=== Stored data entries ===
"""
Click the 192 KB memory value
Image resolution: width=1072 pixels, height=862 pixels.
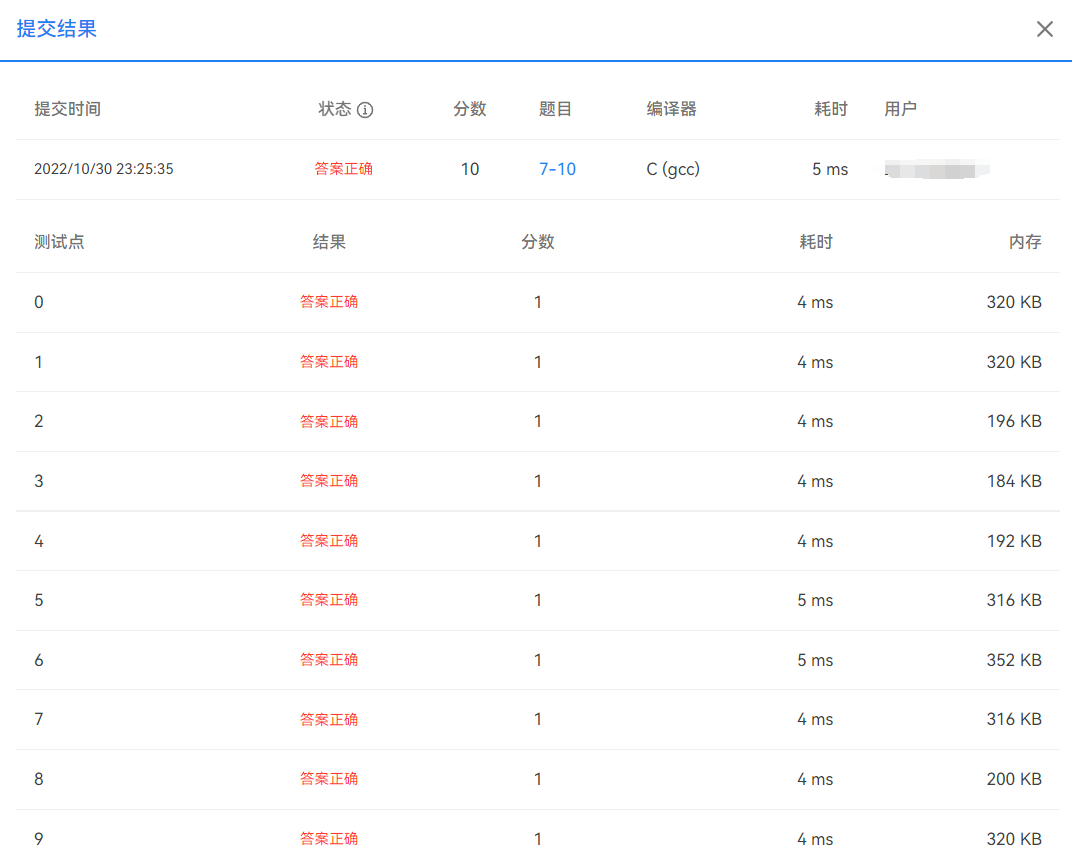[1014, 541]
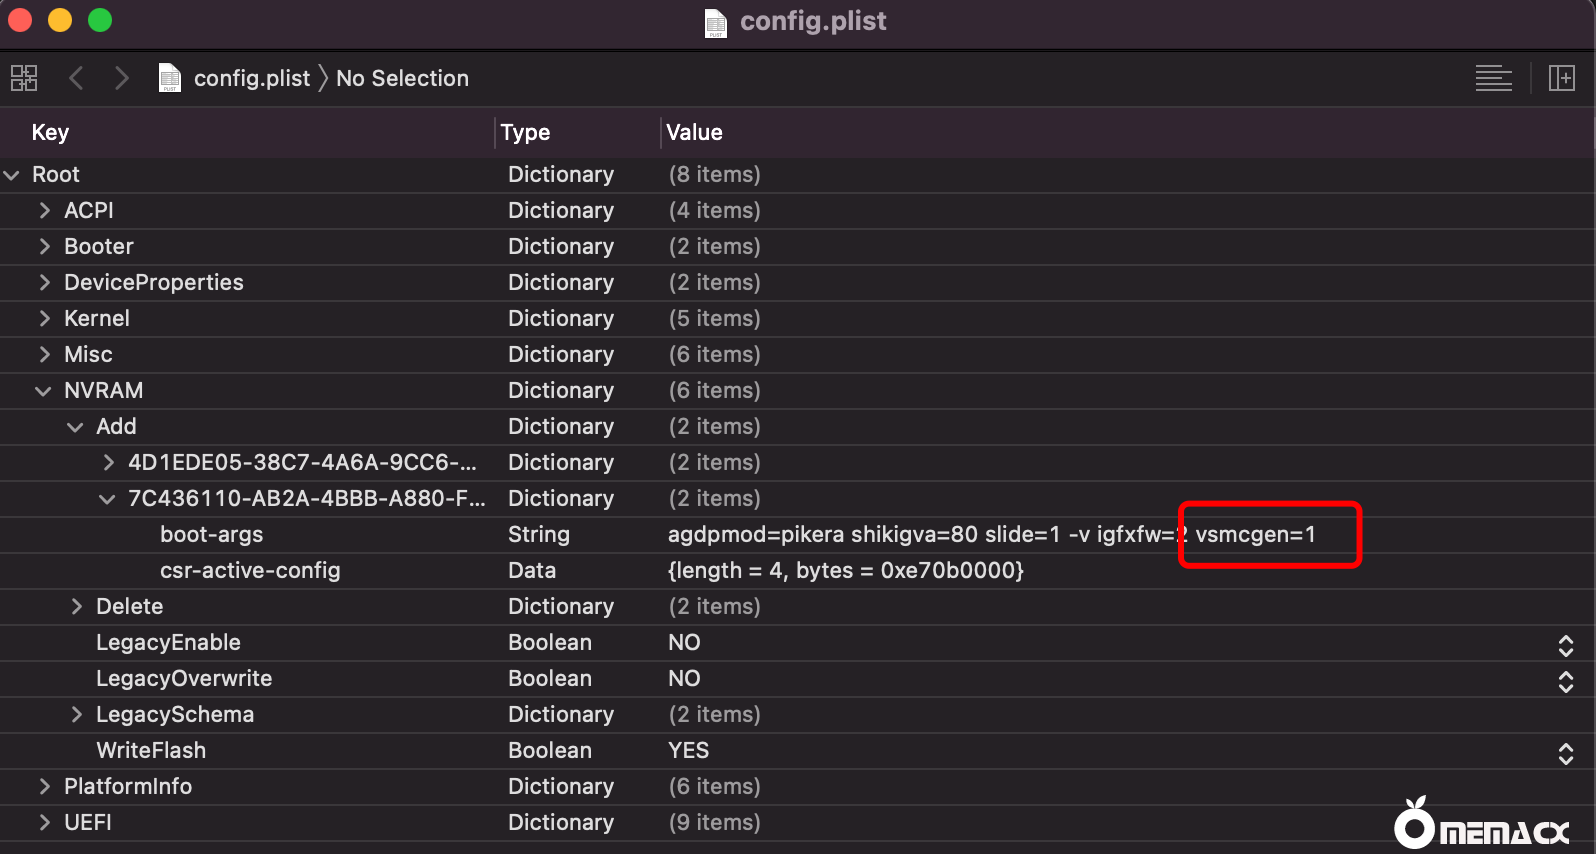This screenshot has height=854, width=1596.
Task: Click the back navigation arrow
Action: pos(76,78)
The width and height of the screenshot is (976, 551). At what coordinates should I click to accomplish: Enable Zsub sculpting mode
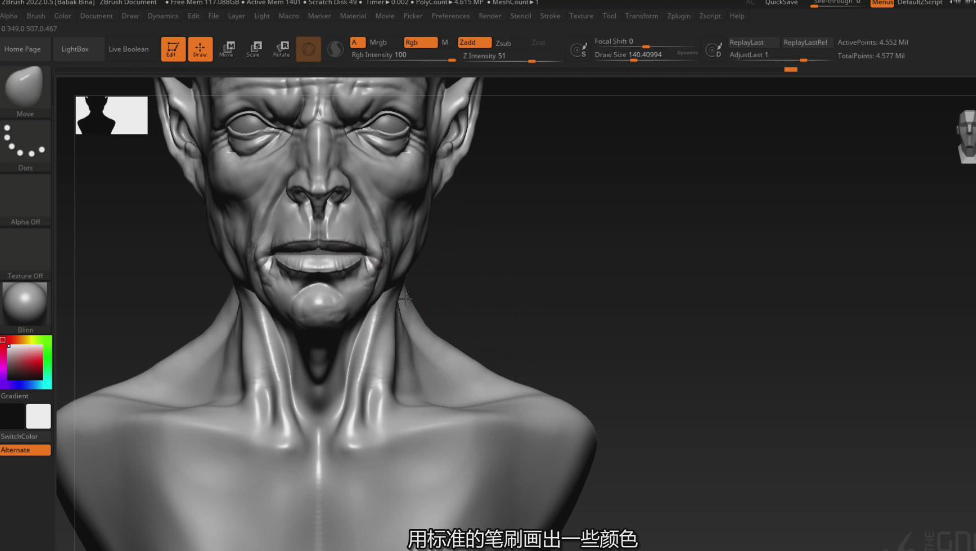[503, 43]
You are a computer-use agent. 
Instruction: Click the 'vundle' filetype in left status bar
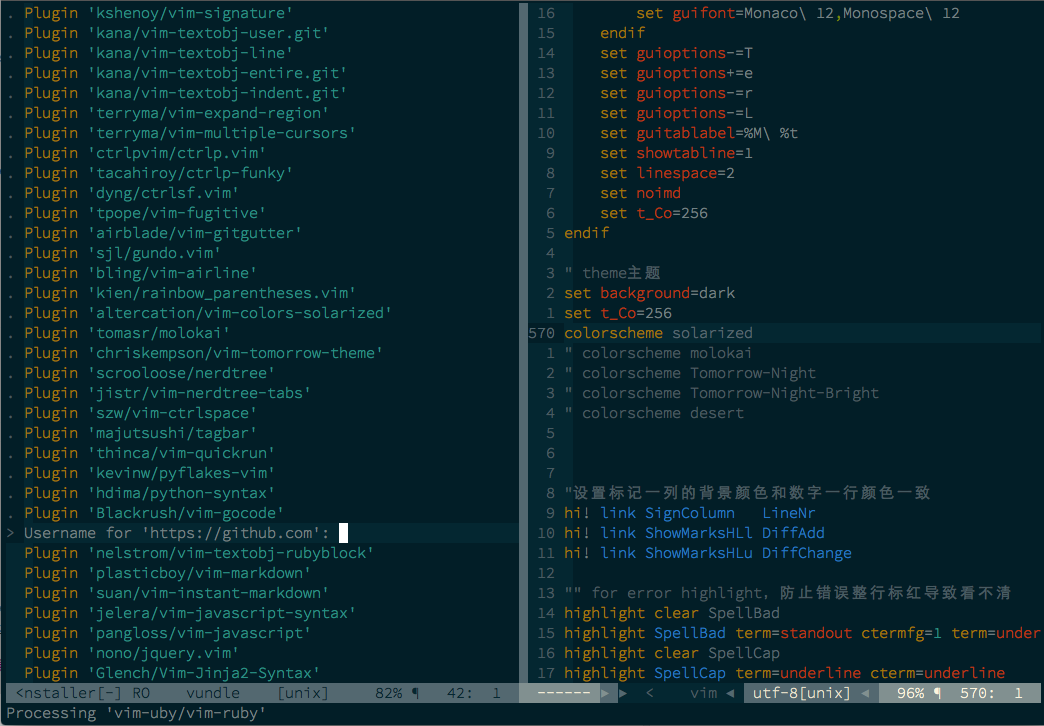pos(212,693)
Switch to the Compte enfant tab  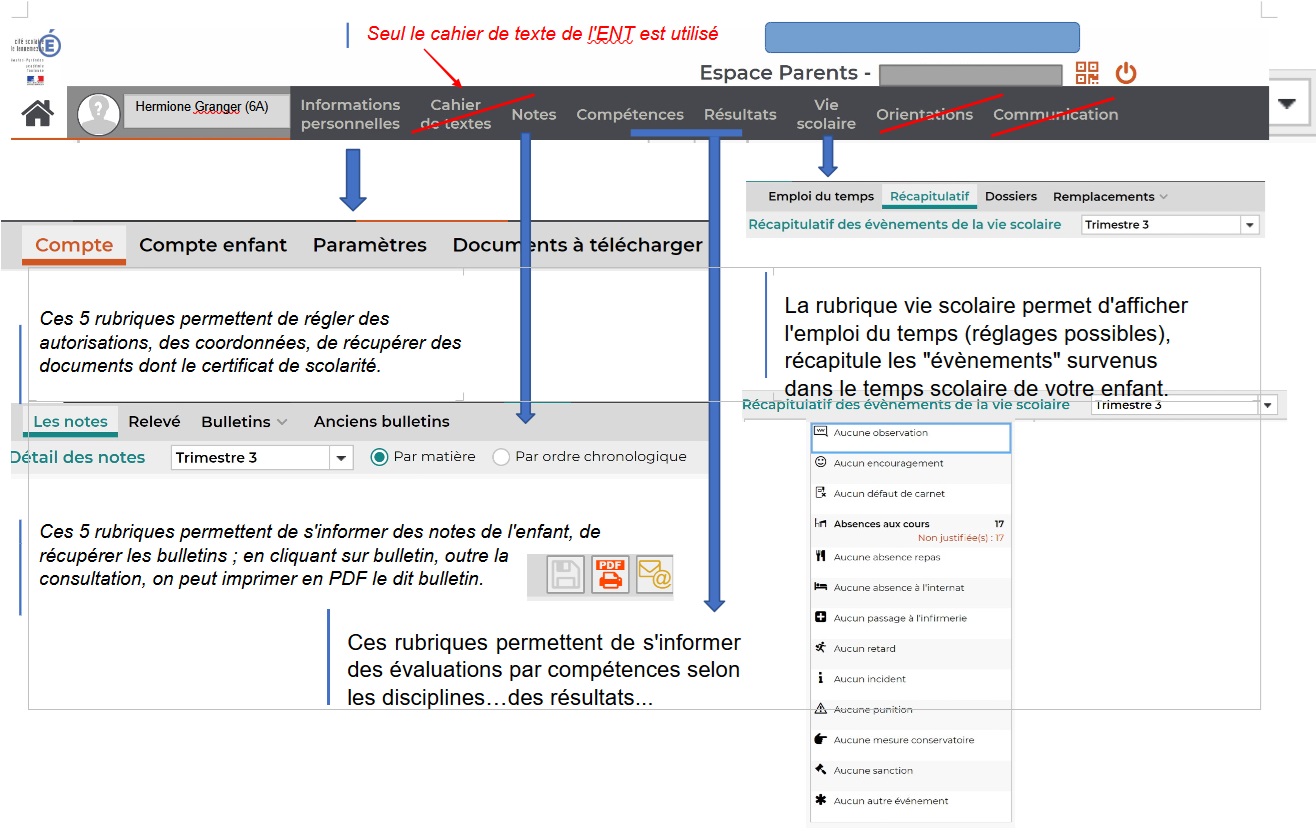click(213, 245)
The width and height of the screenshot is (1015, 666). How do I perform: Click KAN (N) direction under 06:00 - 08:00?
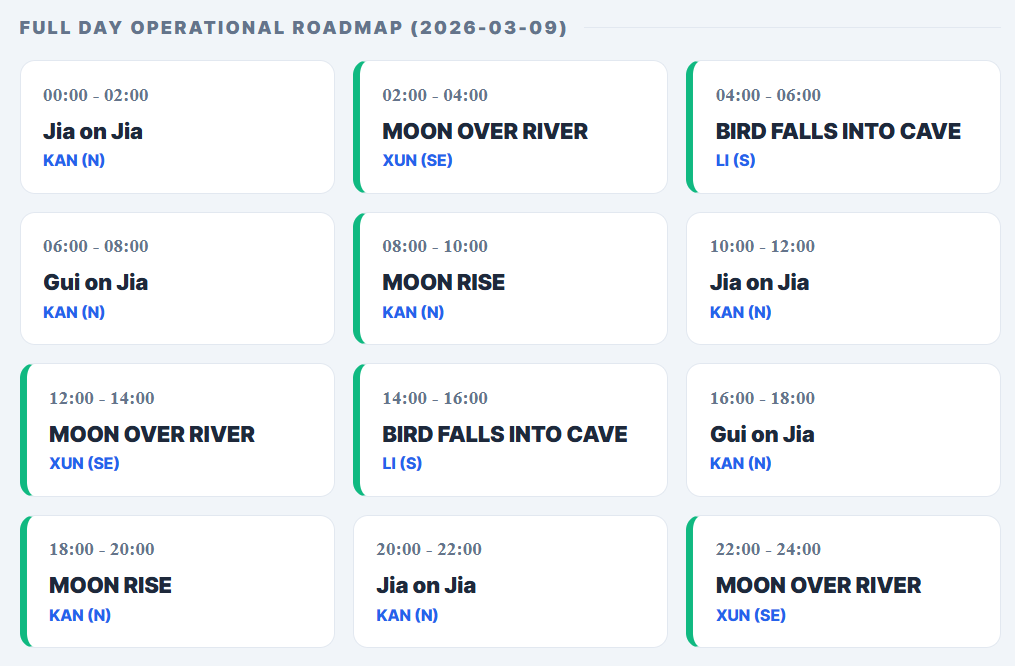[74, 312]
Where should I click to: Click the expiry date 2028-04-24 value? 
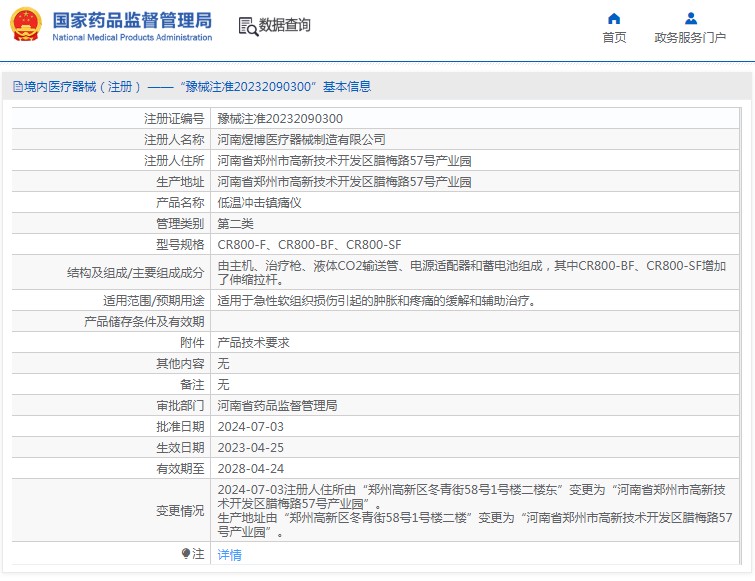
"""
=== ACTION ITEM ===
Give back exactly the lines from the one containing "The width and height of the screenshot is (1015, 666)." to the final line of the entries, both included, and no picture.

=== TASK OUTPUT ===
The width and height of the screenshot is (1015, 666). How do I perform: Click KAN (N) direction under 06:00 - 08:00?
[74, 312]
Where should I click to: Click the expiry date 2028-04-24 value? 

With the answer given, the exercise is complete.